* _Exercise input_:
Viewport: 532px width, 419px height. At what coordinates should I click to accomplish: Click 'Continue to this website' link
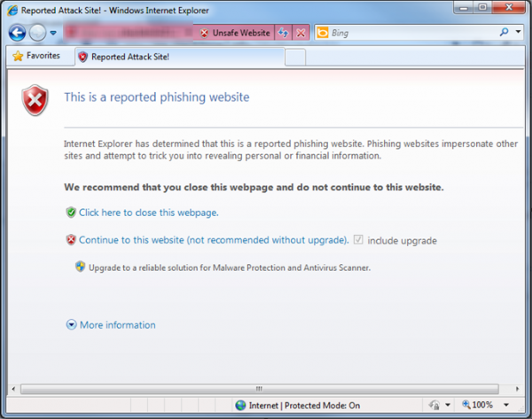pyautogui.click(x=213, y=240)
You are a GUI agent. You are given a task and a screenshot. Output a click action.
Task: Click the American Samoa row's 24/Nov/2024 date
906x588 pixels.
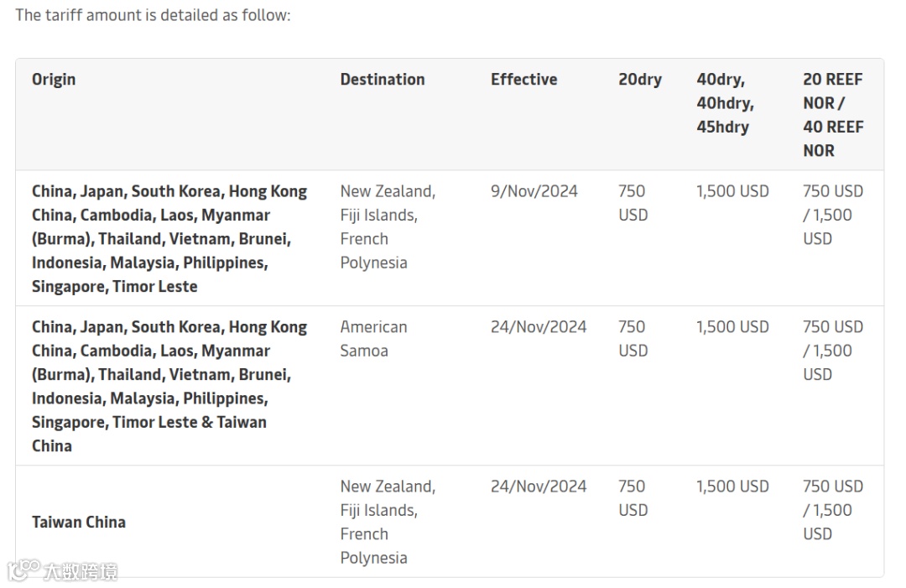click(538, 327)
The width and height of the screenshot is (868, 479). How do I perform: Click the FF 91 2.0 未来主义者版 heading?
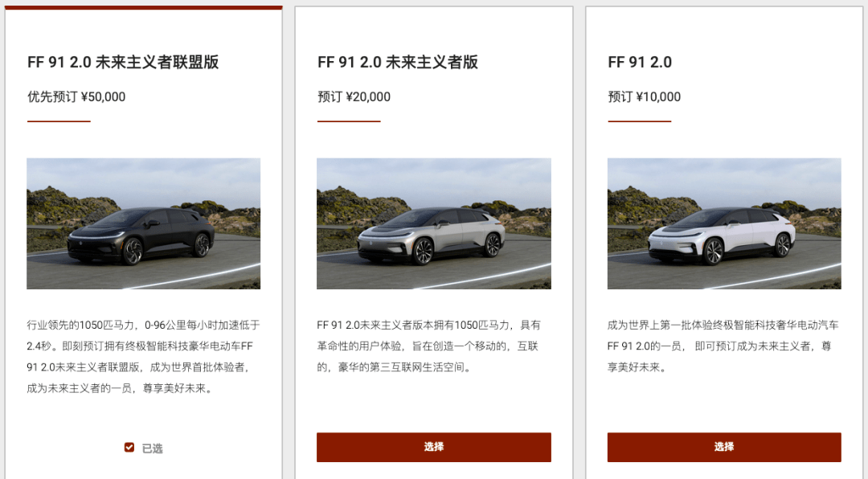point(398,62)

...

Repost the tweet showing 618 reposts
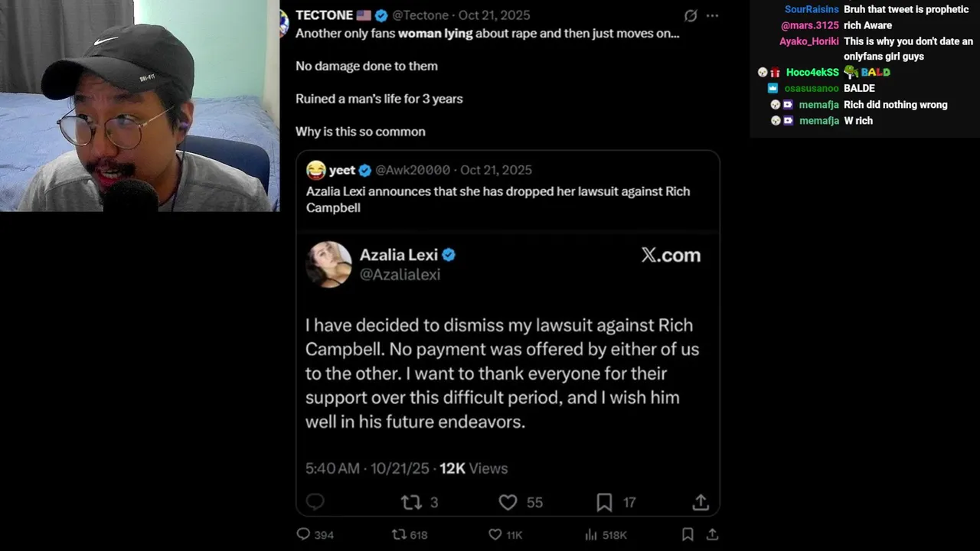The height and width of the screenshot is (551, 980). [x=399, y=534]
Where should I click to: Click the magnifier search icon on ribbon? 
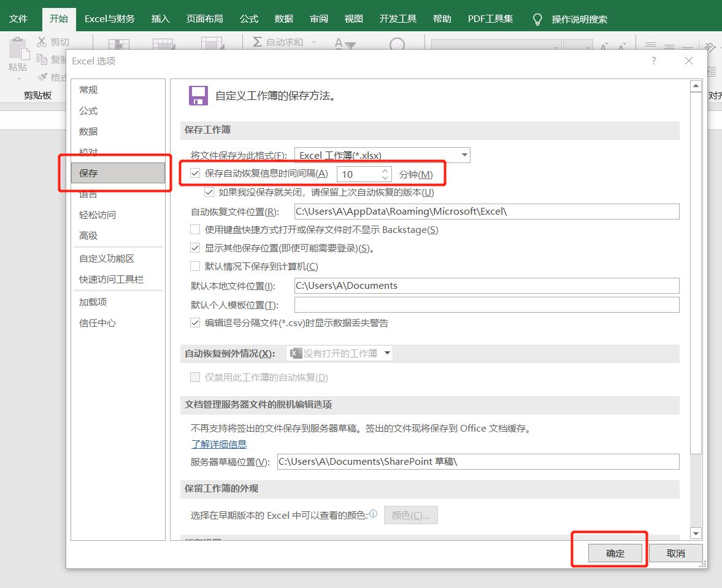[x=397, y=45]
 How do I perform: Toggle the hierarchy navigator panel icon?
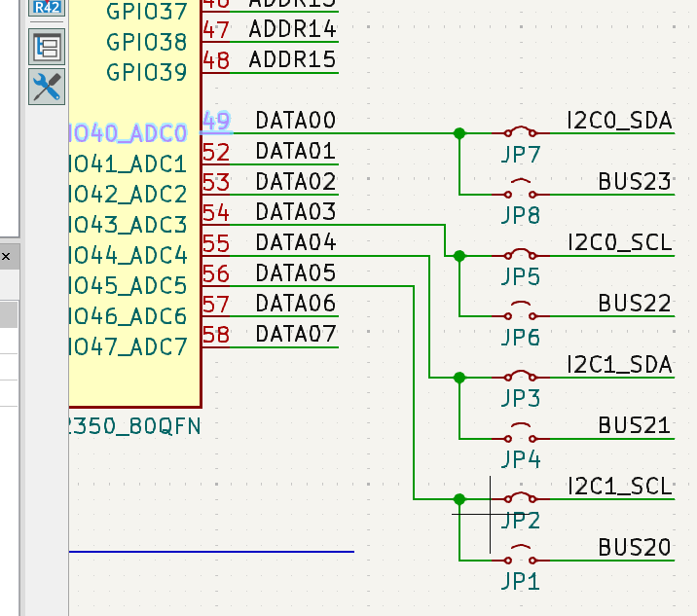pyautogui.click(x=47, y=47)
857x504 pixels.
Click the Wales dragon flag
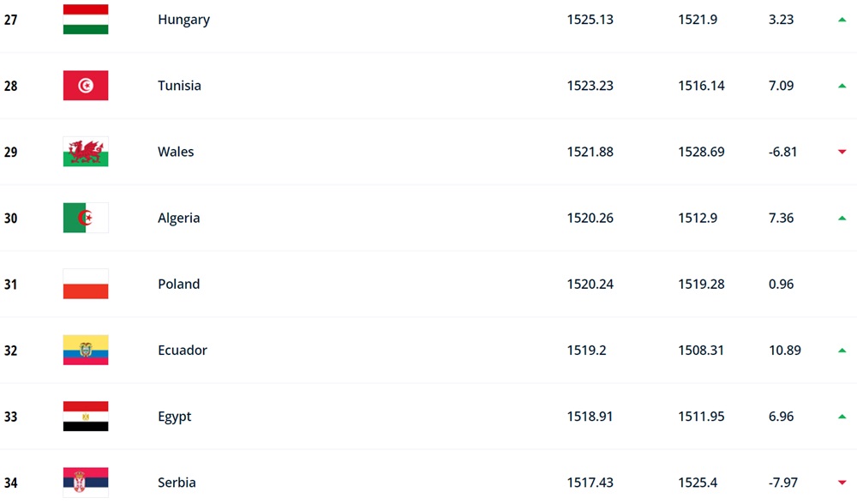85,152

* * *

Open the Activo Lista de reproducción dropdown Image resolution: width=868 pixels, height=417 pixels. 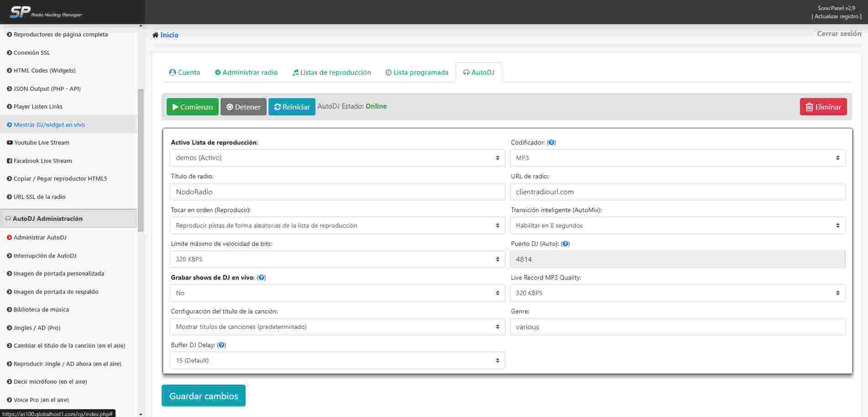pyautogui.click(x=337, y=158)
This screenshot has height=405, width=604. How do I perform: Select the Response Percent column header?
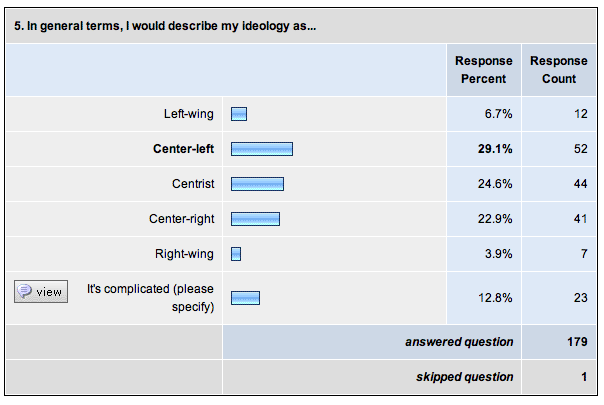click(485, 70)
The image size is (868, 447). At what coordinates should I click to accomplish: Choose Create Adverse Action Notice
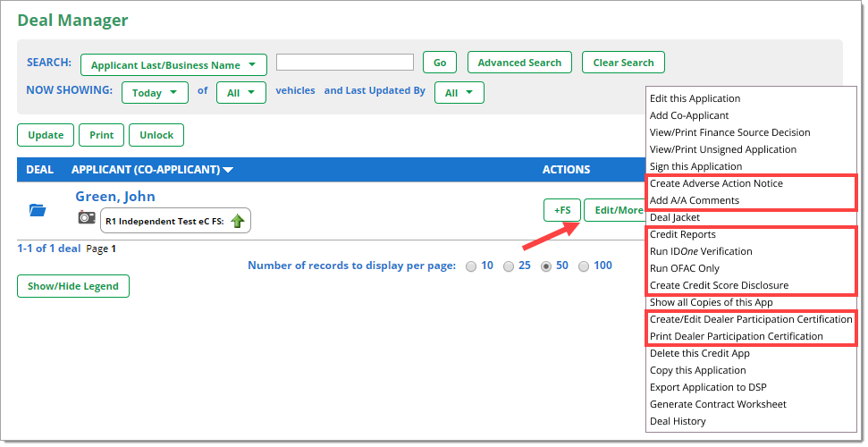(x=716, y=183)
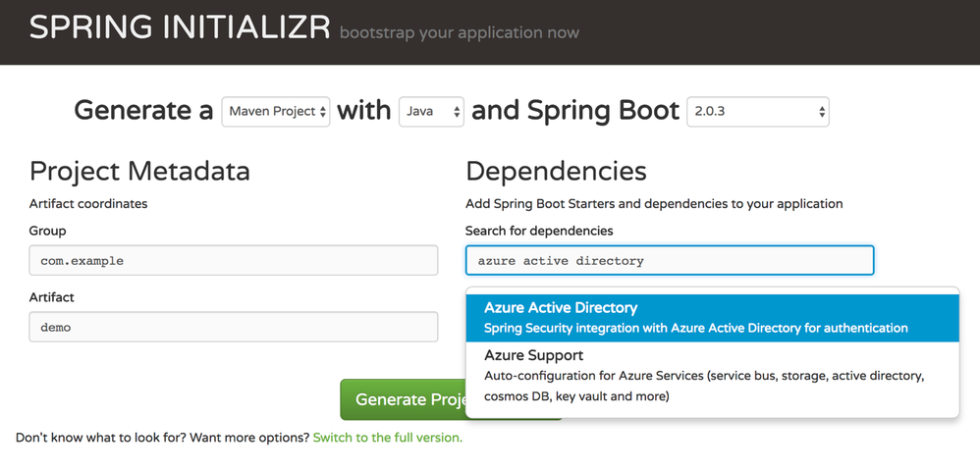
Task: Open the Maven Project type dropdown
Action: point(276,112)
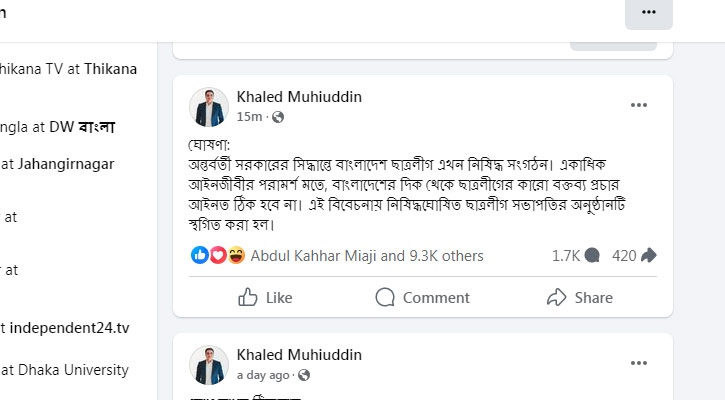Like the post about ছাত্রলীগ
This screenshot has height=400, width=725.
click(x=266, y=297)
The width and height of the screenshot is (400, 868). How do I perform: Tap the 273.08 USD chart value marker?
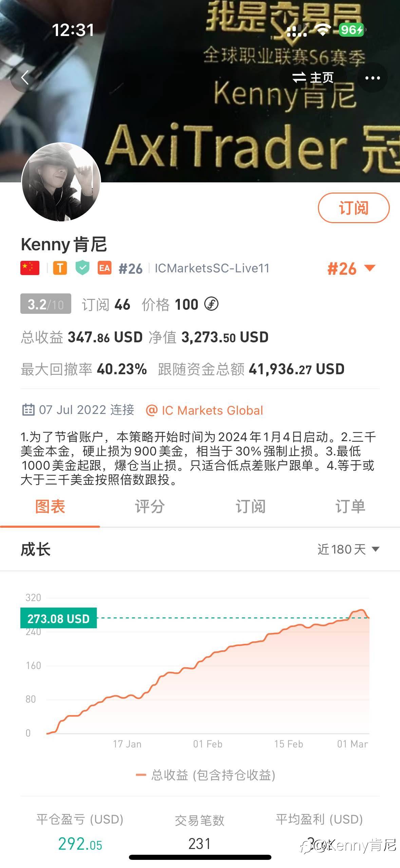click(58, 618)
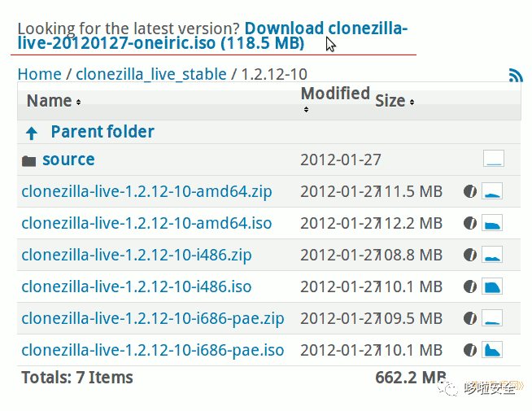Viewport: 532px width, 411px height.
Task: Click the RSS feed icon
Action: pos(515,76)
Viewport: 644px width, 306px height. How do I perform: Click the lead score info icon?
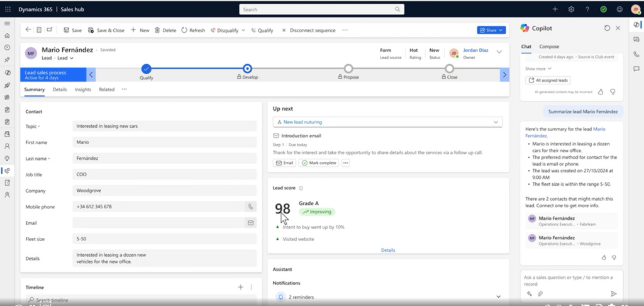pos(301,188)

* _Exercise brief_: Using the records above, print exactly the lines between the ones containing "Repost the tweet showing 618 reposts" and "857x504 pixels.", inclusive, and nothing else; no pictures.

* _Expected answer_:
Repost the tweet showing 618 reposts
The height and width of the screenshot is (551, 980). [x=399, y=534]
Where should I click to: Click the magnifier search icon on ribbon? 
[x=397, y=45]
 How do I perform: Toggle the hierarchy navigator panel icon?
pyautogui.click(x=47, y=47)
857x504 pixels.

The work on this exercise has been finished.